A surprising number of firms haven’t moved far past that point, despite the wealth of truly clever, efficient, and simple ATS options on the market today. Modern ATS’ simplify and organize business processes like tracking applications, sorting through resumes and finding the best candidate for an open role.

Your job as a recruiting manager is built around your recruiters doing theirs, and no tool will have a greater impact on your team’s productivity than the right ATS. It’s the center of the recruiting tech universe inside of an organization.

A simple and customizable analytics tool

How do you know what performance looks like? Your ATS should provide basic metrics and in some cases custom reports, but is that leaving stones unturned?

A purpose-built analytics tool like InsightSquared allows you to track the metrics that matter and displays this data in easy-to-digest visuals. With InsightSquared and similar tools you can:

  • Track daily recruiter activity
  • Analyze candidate sourcing efforts and conduct sales forecasts
  • Gamify performance by making a live leaderboard

You can toss away the spreadsheets (and the endless maintenance that they require), as modern tools will automatically pull the necessary info from your ATS and display it at the click of a mouse.

While the surface-level metrics are fun, these types of analytics tools also allow for far deeper insights to be gained. Calling on every bit of historical data available, you can analyze your candidate pool in full, and produce best practice reports on things like job order pipelines, activity trends and more.

A smart and efficient automation & communication tool

So a smart ATS will organize and systematize laborious aspects of placing candidates, and a smart analytics tool will automate much of the reporting and insight discovery legwork. But there are a slew of time-consuming tasks like following-up with new applicants, updating ATS fields, sending text messages that can all be automated.

When paired with ATS data, today’s automation solutions can personalize communications at scale, eliminate busy-work and be a safety net for forgotten tasks.

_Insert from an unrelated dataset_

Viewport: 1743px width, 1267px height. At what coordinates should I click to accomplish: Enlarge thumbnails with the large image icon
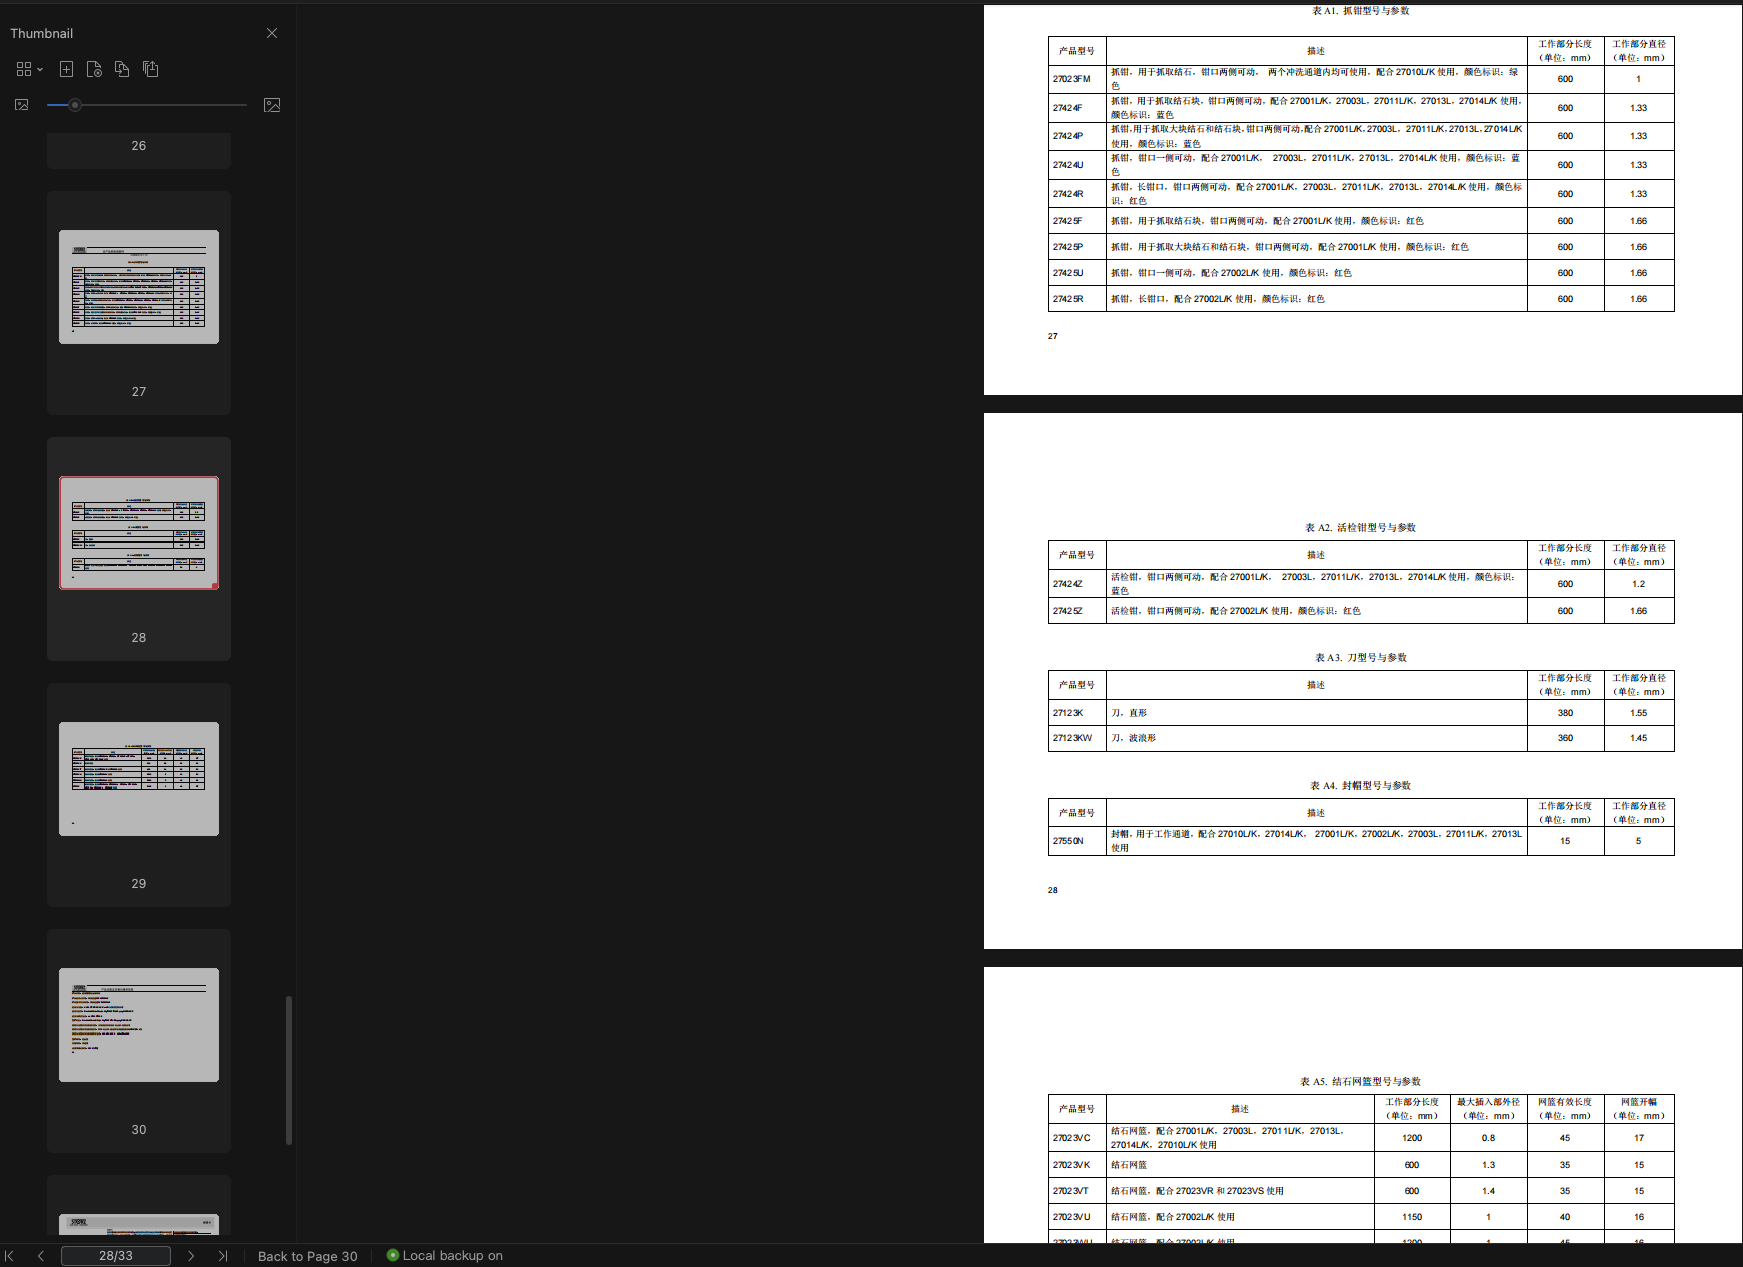point(271,105)
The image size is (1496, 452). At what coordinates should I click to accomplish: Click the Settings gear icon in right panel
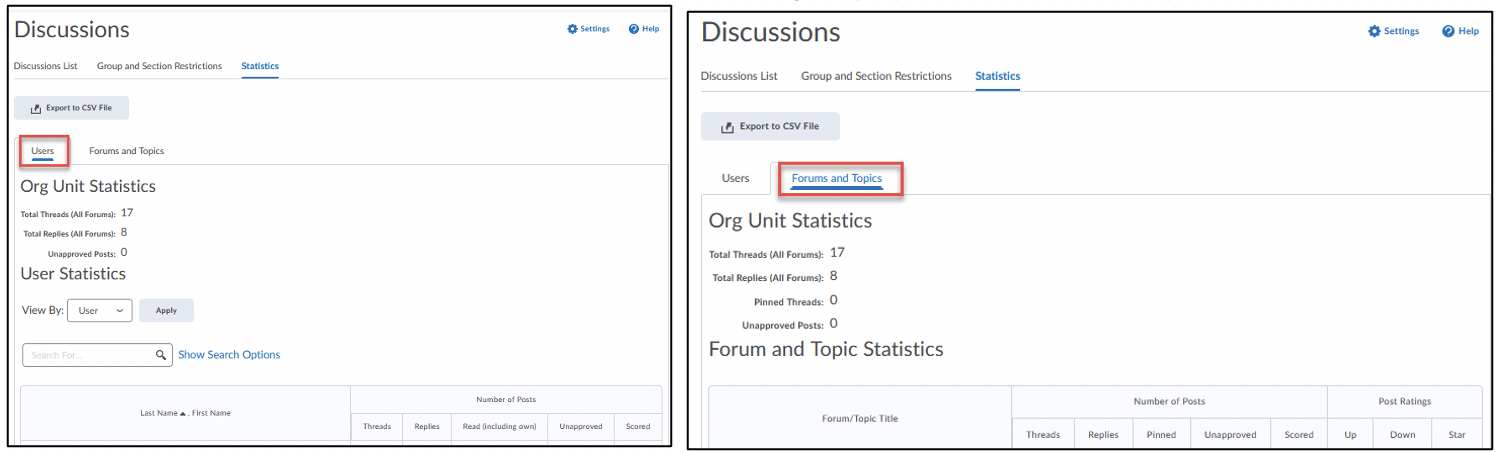(x=1374, y=31)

For the recruiting manager, this leads to time saved, money saved and additional revenue by letting robots do the heavy lifting in the background. This frees up recruiters to do what they do best; build relationships and have conversations with potential hires or re-hires.

Automation can assist pre-hire, post-hire and sales teams with a ton of otherwise manual tasks, we’ve put together a post here that outlines some of the most common use cases our customers use.

A simple collaborative tool

Ensuring that everyone is on the same page can be a challenge, particularly if your firm has multiple sites, remote workers, or recruiters who find themselves out of office a lot. While morning huddles and methodical updating of your ATS will help, holding all relevant information on ongoing projects within the one resource adds a level of clarity and efficiency that other methods cannot.

With a flexible collaborative tool like Slack or Flock, you can keep track of everything, from the big picture plans to the daily particulars. It ensures everyone is singing from the same hymn sheet by keeping track of projects, designating responsibilities, and following each process through to the end.

Bonus – seeing the big picture

Pulling all the data together in an actionable dashboard is another area that can help managers AND recruiters understand performance and success.

While all of the above have their own reports and metrics, it’s nice to see it rolled up for use in the pit TV. Tools like Klipfolio, Geckoboard or Cyfe are very customizable and can pull in data from nearly any system including Google Sheets for those homegrown metrics.

A recruiting manager needs to be both a people person and a numbers person. Managing your team on a human level can only be done well if you know exactly how they need to be managed on an analytical level, and the tools above will help you to understand exactly that.

Recruiting manager tech is designed to take care of the laborious, monotonous work so that you can focus your efforts on higher-value endeavors, helping both you and your firm to get ahead.